DATASET RECORDS:
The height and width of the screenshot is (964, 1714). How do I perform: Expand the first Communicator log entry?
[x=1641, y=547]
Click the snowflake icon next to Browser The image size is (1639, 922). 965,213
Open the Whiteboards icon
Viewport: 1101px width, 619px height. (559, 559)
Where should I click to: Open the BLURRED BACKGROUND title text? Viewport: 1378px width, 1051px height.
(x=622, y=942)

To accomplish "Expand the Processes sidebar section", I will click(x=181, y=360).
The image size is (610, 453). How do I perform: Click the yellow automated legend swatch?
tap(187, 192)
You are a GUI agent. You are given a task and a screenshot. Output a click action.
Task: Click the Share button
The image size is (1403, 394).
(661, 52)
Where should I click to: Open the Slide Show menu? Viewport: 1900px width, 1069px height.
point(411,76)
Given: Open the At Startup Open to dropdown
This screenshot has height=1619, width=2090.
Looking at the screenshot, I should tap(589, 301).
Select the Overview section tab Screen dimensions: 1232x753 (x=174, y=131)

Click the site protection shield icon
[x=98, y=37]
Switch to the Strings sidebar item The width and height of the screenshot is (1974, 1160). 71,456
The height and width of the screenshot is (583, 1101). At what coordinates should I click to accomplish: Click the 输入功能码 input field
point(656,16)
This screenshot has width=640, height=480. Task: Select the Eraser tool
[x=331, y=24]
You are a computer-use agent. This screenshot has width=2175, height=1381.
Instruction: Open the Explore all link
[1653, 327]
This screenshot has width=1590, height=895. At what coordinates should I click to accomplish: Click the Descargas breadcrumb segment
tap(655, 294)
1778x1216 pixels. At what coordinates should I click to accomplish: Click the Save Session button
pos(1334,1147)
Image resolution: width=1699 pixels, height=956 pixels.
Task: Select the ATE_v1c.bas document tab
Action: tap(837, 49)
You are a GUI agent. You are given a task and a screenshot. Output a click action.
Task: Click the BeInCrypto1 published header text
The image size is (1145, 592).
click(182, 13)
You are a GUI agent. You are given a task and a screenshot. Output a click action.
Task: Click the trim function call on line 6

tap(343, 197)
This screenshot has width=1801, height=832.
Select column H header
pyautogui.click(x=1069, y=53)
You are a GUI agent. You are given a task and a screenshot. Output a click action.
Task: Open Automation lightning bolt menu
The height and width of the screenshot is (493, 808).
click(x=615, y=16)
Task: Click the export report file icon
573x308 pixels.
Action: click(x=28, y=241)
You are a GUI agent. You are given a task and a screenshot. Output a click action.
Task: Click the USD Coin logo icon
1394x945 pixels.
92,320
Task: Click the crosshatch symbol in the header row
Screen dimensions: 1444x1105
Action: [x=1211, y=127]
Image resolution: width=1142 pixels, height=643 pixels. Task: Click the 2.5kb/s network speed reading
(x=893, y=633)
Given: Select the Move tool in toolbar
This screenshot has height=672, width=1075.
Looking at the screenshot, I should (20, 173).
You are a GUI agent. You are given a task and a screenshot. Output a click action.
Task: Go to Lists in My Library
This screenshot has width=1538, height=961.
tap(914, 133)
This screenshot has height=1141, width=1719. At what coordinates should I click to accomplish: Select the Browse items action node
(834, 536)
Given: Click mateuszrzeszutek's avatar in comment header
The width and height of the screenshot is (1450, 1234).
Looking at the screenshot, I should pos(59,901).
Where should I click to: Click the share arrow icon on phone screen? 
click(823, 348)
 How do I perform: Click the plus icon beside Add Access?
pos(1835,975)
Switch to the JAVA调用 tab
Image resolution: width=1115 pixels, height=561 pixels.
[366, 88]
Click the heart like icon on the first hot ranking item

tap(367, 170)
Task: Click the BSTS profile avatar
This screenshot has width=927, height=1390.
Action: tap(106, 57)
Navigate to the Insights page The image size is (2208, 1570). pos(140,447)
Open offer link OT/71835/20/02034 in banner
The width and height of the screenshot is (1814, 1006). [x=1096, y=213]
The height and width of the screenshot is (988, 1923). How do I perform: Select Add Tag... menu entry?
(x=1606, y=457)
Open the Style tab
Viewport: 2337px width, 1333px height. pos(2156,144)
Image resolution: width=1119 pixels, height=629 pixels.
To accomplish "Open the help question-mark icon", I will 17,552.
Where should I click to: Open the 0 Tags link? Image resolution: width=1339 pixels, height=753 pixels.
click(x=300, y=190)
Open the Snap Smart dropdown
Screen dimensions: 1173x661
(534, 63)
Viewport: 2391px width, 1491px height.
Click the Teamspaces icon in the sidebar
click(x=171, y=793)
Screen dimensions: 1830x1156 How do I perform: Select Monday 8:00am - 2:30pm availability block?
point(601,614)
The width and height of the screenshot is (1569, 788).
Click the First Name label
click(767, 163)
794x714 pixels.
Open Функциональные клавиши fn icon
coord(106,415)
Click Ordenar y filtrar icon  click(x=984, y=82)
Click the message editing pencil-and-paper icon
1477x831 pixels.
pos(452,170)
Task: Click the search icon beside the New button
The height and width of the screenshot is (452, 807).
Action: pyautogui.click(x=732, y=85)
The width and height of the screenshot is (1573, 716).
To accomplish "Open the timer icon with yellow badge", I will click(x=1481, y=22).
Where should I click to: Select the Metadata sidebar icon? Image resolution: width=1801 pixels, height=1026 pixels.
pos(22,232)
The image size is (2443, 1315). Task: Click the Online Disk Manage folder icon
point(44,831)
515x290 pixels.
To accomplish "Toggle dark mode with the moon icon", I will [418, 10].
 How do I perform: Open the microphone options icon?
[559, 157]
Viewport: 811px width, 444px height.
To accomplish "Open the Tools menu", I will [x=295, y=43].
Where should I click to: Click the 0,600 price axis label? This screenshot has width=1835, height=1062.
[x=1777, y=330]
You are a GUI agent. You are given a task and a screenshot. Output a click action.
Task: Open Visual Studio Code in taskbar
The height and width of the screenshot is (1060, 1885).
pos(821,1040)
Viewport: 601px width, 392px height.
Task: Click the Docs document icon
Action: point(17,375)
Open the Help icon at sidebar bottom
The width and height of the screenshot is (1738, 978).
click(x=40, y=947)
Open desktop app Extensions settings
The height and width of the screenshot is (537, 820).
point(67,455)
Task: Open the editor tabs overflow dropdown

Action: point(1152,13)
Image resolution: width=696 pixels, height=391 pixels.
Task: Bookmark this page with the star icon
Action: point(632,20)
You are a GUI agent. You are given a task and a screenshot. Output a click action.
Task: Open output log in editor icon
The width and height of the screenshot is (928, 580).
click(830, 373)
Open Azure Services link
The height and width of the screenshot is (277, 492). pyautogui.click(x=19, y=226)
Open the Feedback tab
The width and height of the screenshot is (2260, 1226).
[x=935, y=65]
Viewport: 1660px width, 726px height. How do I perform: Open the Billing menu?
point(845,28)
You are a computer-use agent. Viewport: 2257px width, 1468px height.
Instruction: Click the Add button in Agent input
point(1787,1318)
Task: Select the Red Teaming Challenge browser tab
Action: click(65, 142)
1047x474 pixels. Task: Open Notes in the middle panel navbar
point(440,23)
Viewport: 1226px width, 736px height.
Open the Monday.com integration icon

WHAT IS BEING ASKED: Please transcribe the entire listing precisely.

REPLY TO THE TASK:
The height and width of the screenshot is (964, 1714). How do I perform: Expand the first Communicator log entry?
[x=1641, y=547]
Click the snowflake icon next to Browser The image size is (1639, 922). 965,213
Open the Whiteboards icon
Viewport: 1101px width, 619px height. (559, 559)
Where should I click to: Open the BLURRED BACKGROUND title text? Viewport: 1378px width, 1051px height.
(x=622, y=942)

To accomplish "Expand the Processes sidebar section", I will click(x=181, y=360).
The image size is (610, 453). How do I perform: Click the yellow automated legend swatch?
tap(187, 192)
You are a GUI agent. You are given a task and a screenshot. Output a click action.
Task: Click the Share button
The image size is (1403, 394).
(661, 52)
Where should I click to: Open the Slide Show menu? Viewport: 1900px width, 1069px height.
point(411,76)
Given: Open the At Startup Open to dropdown
This screenshot has height=1619, width=2090.
Looking at the screenshot, I should tap(589, 301).
Select the Overview section tab Screen dimensions: 1232x753 (x=174, y=131)

Click the site protection shield icon
[x=98, y=37]
Switch to the Strings sidebar item The width and height of the screenshot is (1974, 1160). 71,456
The height and width of the screenshot is (583, 1101). At what coordinates should I click to accomplish: Click the 输入功能码 input field
point(656,16)
This screenshot has width=640, height=480. Task: Select the Eraser tool
[x=331, y=24]
You are a computer-use agent. This screenshot has width=2175, height=1381.
Instruction: Open the Explore all link
[1653, 327]
This screenshot has width=1590, height=895. At what coordinates should I click to accomplish: Click the Descargas breadcrumb segment
tap(655, 294)
1778x1216 pixels. At what coordinates should I click to accomplish: Click the Save Session button
pos(1334,1147)
Image resolution: width=1699 pixels, height=956 pixels.
Task: Select the ATE_v1c.bas document tab
Action: tap(837, 49)
You are a GUI agent. You are given a task and a screenshot. Output a click action.
Task: Click the BeInCrypto1 published header text
The image size is (1145, 592).
click(182, 13)
You are a GUI agent. You are given a task and a screenshot. Output a click action.
Task: Click the trim function call on line 6

tap(343, 197)
This screenshot has width=1801, height=832.
Select column H header
pyautogui.click(x=1069, y=53)
You are a GUI agent. You are given a task and a screenshot. Output a click action.
Task: Open Automation lightning bolt menu
The height and width of the screenshot is (493, 808).
click(x=615, y=16)
Task: Click the export report file icon
573x308 pixels.
Action: click(x=28, y=241)
You are a GUI agent. You are given a task and a screenshot. Output a click action.
Task: Click the USD Coin logo icon
1394x945 pixels.
92,320
Task: Click the crosshatch symbol in the header row
Screen dimensions: 1444x1105
Action: [x=1211, y=127]
Image resolution: width=1142 pixels, height=643 pixels. Task: Click the 2.5kb/s network speed reading
(x=893, y=633)
Given: Select the Move tool in toolbar
This screenshot has height=672, width=1075.
Looking at the screenshot, I should (20, 173).
You are a GUI agent. You are given a task and a screenshot. Output a click action.
Task: Go to Lists in My Library
This screenshot has width=1538, height=961.
tap(914, 133)
This screenshot has height=1141, width=1719. At what coordinates should I click to accomplish: Select the Browse items action node
(834, 536)
Given: Click mateuszrzeszutek's avatar in comment header
The width and height of the screenshot is (1450, 1234).
Looking at the screenshot, I should pos(59,901).
Where should I click to: Click the share arrow icon on phone screen? 
click(823, 348)
 How do I perform: Click the plus icon beside Add Access?
pos(1835,975)
Switch to the JAVA调用 tab
Image resolution: width=1115 pixels, height=561 pixels.
[366, 88]
Click the heart like icon on the first hot ranking item

tap(367, 170)
Task: Click the BSTS profile avatar
This screenshot has width=927, height=1390.
Action: tap(106, 57)
Navigate to the Insights page The image size is (2208, 1570). pos(140,447)
Open offer link OT/71835/20/02034 in banner
The width and height of the screenshot is (1814, 1006). [x=1096, y=213]
The height and width of the screenshot is (988, 1923). How do I perform: Select Add Tag... menu entry?
(x=1606, y=457)
Open the Style tab
Viewport: 2337px width, 1333px height. pos(2156,144)
Image resolution: width=1119 pixels, height=629 pixels.
To accomplish "Open the help question-mark icon", I will 17,552.
Where should I click to: Open the 0 Tags link? Image resolution: width=1339 pixels, height=753 pixels.
click(x=300, y=190)
Open the Snap Smart dropdown
Screen dimensions: 1173x661
(534, 63)
Viewport: 2391px width, 1491px height.
Click the Teamspaces icon in the sidebar
click(x=171, y=793)
Screen dimensions: 1830x1156 How do I perform: Select Monday 8:00am - 2:30pm availability block?
point(601,614)
The width and height of the screenshot is (1569, 788).
Click the First Name label
click(767, 163)
794x714 pixels.
Open Функциональные клавиши fn icon
coord(106,415)
Click Ordenar y filtrar icon  click(x=984, y=82)
Click the message editing pencil-and-paper icon
1477x831 pixels.
pos(452,170)
Task: Click the search icon beside the New button
The height and width of the screenshot is (452, 807).
Action: pyautogui.click(x=732, y=85)
The width and height of the screenshot is (1573, 716).
To accomplish "Open the timer icon with yellow badge", I will click(x=1481, y=22).
Where should I click to: Select the Metadata sidebar icon? Image resolution: width=1801 pixels, height=1026 pixels.
pos(22,232)
The image size is (2443, 1315). Task: Click the Online Disk Manage folder icon
point(44,831)
515x290 pixels.
To accomplish "Toggle dark mode with the moon icon", I will [418, 10].
 How do I perform: Open the microphone options icon?
[559, 157]
Viewport: 811px width, 444px height.
To accomplish "Open the Tools menu", I will [x=295, y=43].
Where should I click to: Click the 0,600 price axis label? This screenshot has width=1835, height=1062.
[x=1777, y=330]
You are a GUI agent. You are given a task and a screenshot. Output a click action.
Task: Open Visual Studio Code in taskbar
The height and width of the screenshot is (1060, 1885).
pos(821,1040)
Viewport: 601px width, 392px height.
Task: Click the Docs document icon
Action: point(17,375)
Open the Help icon at sidebar bottom
The width and height of the screenshot is (1738, 978).
click(x=40, y=947)
Open desktop app Extensions settings
The height and width of the screenshot is (537, 820).
point(67,455)
Task: Open the editor tabs overflow dropdown

Action: point(1152,13)
Image resolution: width=696 pixels, height=391 pixels.
Task: Bookmark this page with the star icon
Action: point(632,20)
You are a GUI agent. You are given a task and a screenshot. Output a click action.
Task: Open output log in editor icon
The width and height of the screenshot is (928, 580).
click(830, 373)
Open Azure Services link
The height and width of the screenshot is (277, 492). pyautogui.click(x=19, y=226)
Open the Feedback tab
The width and height of the screenshot is (2260, 1226).
[x=935, y=65]
Viewport: 1660px width, 726px height. How do I perform: Open the Billing menu?
point(845,28)
You are a computer-use agent. Viewport: 2257px width, 1468px height.
Instruction: Click the Add button in Agent input
point(1787,1318)
Task: Select the Red Teaming Challenge browser tab
Action: click(65, 142)
1047x474 pixels. Task: Open Notes in the middle panel navbar
point(440,23)
Viewport: 1226px width, 736px height.
Open the Monday.com integration icon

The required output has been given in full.